*** Block opens ***

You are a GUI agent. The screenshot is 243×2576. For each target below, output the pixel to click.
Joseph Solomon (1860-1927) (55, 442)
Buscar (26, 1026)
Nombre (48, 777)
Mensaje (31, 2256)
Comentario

*** Block closes ***

DESCRIPTION OF THE TASK: For each line in the listing, return it exactly as shown.

ANSWER SPACE:
You are a GUI agent. The screenshot is 243×2576. For each target below, output the pixel to click.
Joseph Solomon (1860-1927) (55, 442)
Buscar (26, 1026)
Nombre (48, 777)
Mensaje (31, 2256)
Comentario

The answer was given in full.